→ PROVIDED TEXT:
[Start]
= Whisk (ballroom dance) =

The whisk is a ballroom dance step used in the waltz and American style Viennese waltz. It is one of several ways to get into promenade position and is used to turn dancers around corners or change their direction on the dance floor. It can be performed after a reverse turn.

==Basic whisk==
As in most waltz steps, the body rises starting at the end of the second beat and lowers on the end of the third. There is a sway to the left from the man's point of view, starting on the second beat.

- Leader (man)

| Beat | Foot position | Alignment | Amount of turn | Footwork |
|---|---|---|---|---|
| 1 | Left foot forward | Facing diagonal wall | None | Heel – toe |
| 2 | Right foot to side and slightly forward | Facing diagonal wall | Slight body turn to right between 1 and 2 | Toe |
| 3 | Left foot crosses behind right foot into promenade position (PP) | Facing diagonal wall | None | Toe – heel |

- Follower (lady)

| Beat | Foot position | Alignment | Amount of turn | Footwork |
|---|---|---|---|---|
| 1 | Right foot back | Backing diagonal wall | None | Toe – heel |
| 2 | Left foot diagonally back | Pointing diagonal center | 1⁄4 between 1 and 2, body turns slightly less | Toe |
| 3 | Right foot crosses behind left foot into PP | Facing diagonal center, body turned slightly to left | None | Toe – heel |

==Back whisk==
The back whisk is a variation on the basic whisk. It is very similar to the basic whisk except that it progresses backward rather than forward.

- Leader (man)

| Beat | Foot position | Alignment | Amount of turn | Footwork |
|---|---|---|---|---|
| 1 | Left foot back in contra body movement position (CBMP) | Backing diagonal center against line of dance (LOD) | None | Toe – heel |
| 2 | Right foot diagonally back | Backing diagonal center against LOD | None | Toe |
| 3 | Left foot crosses behind right foot into PP | Facing diagonal wall | None | Toe – heel |

- Follower (lady)
[End]
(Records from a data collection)
[Start]
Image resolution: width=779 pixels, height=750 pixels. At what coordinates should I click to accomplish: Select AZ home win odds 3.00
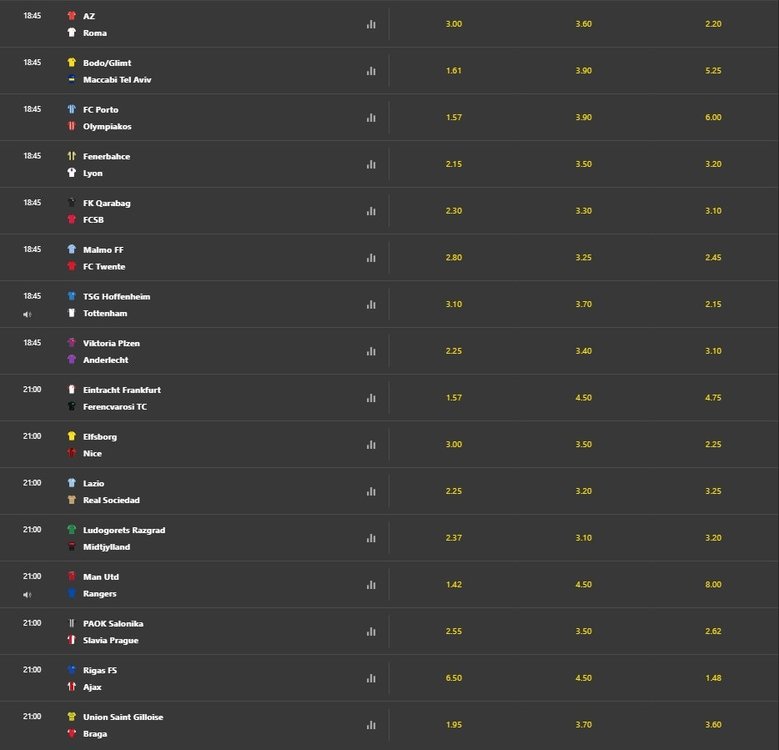pyautogui.click(x=453, y=24)
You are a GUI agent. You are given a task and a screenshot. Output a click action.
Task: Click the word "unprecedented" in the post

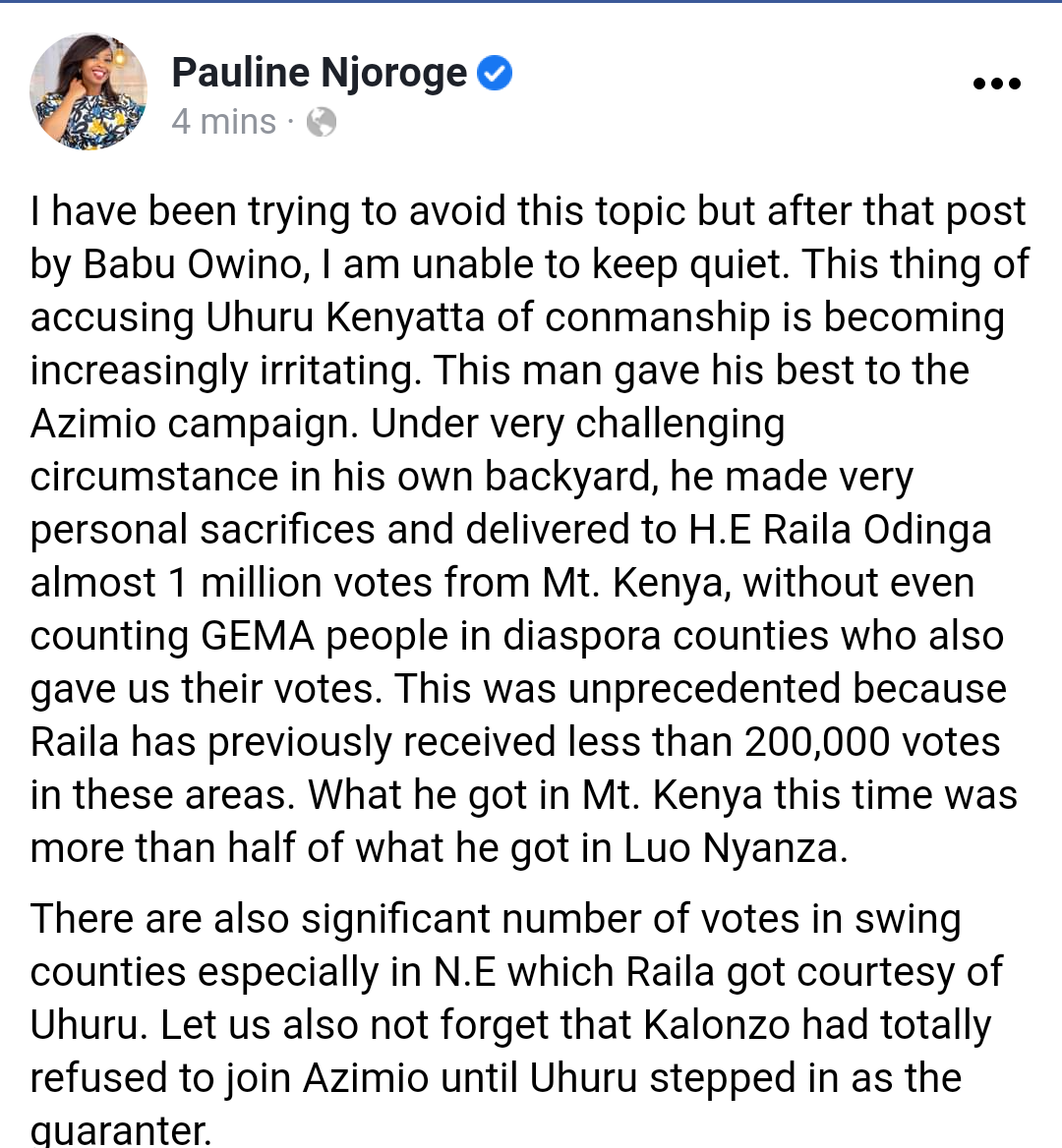(x=704, y=689)
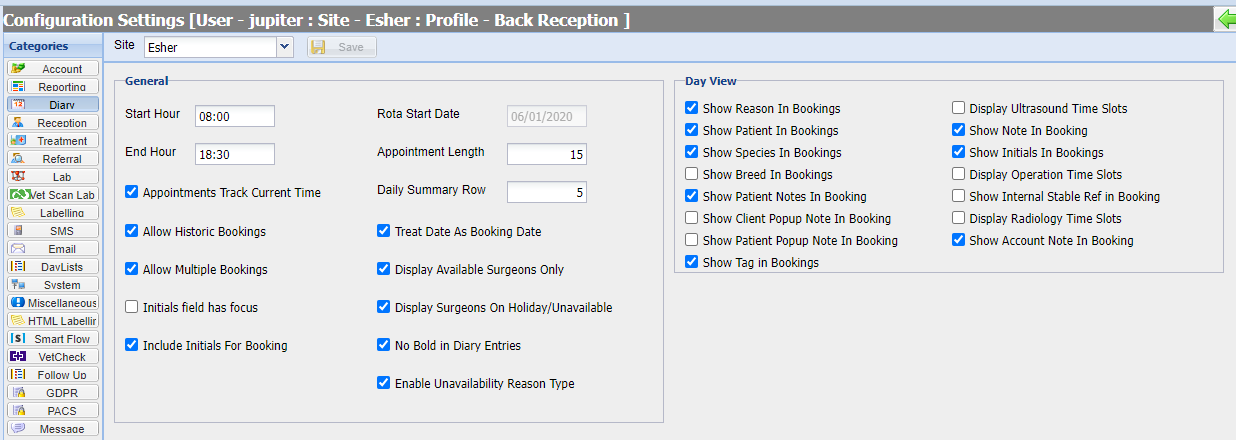Check Show Breed In Bookings
Screen dimensions: 1236x440
(x=692, y=175)
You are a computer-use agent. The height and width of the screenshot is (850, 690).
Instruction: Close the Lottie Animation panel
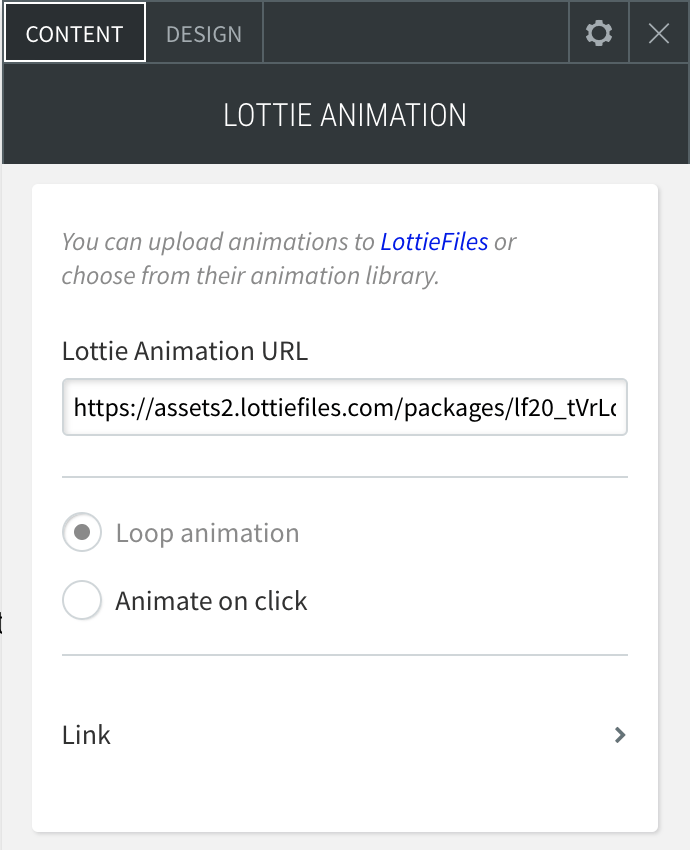pyautogui.click(x=659, y=33)
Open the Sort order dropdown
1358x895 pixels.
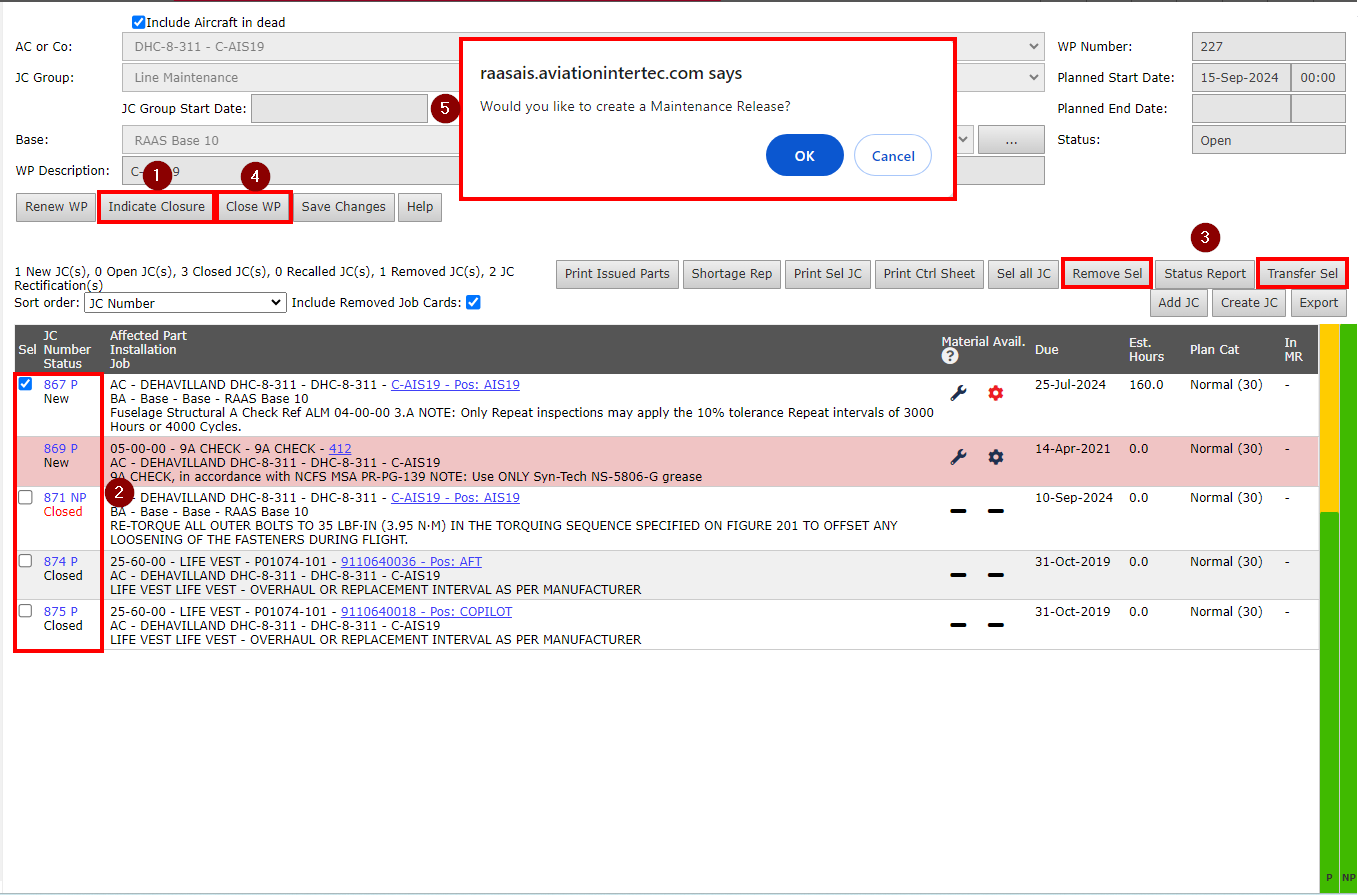click(x=184, y=302)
[End]
→ GOAL 1: Print everything in the whisk passage from "The whisk is" down to "the second beat.".
→ GOAL 2: Locate each line of the records containing the string "screenshot", matching case exactly, and copy those lines.

→ WRITTEN SOLUTION 1:
The whisk is a ballroom dance step used in the waltz and American style Viennese waltz. It is one of several ways to get into promenade position and is used to turn dancers around corners or change their direction on the dance floor. It can be performed after a reverse turn.

==Basic whisk==
As in most waltz steps, the body rises starting at the end of the second beat and lowers on the end of the third. There is a sway to the left from the man's point of view, starting on the second beat.

→ WRITTEN SOLUTION 2:
You are a GUI agent. You are given a task and a screenshot. Output a click action.
You are a computer-use agent. The height and width of the screenshot is (850, 690).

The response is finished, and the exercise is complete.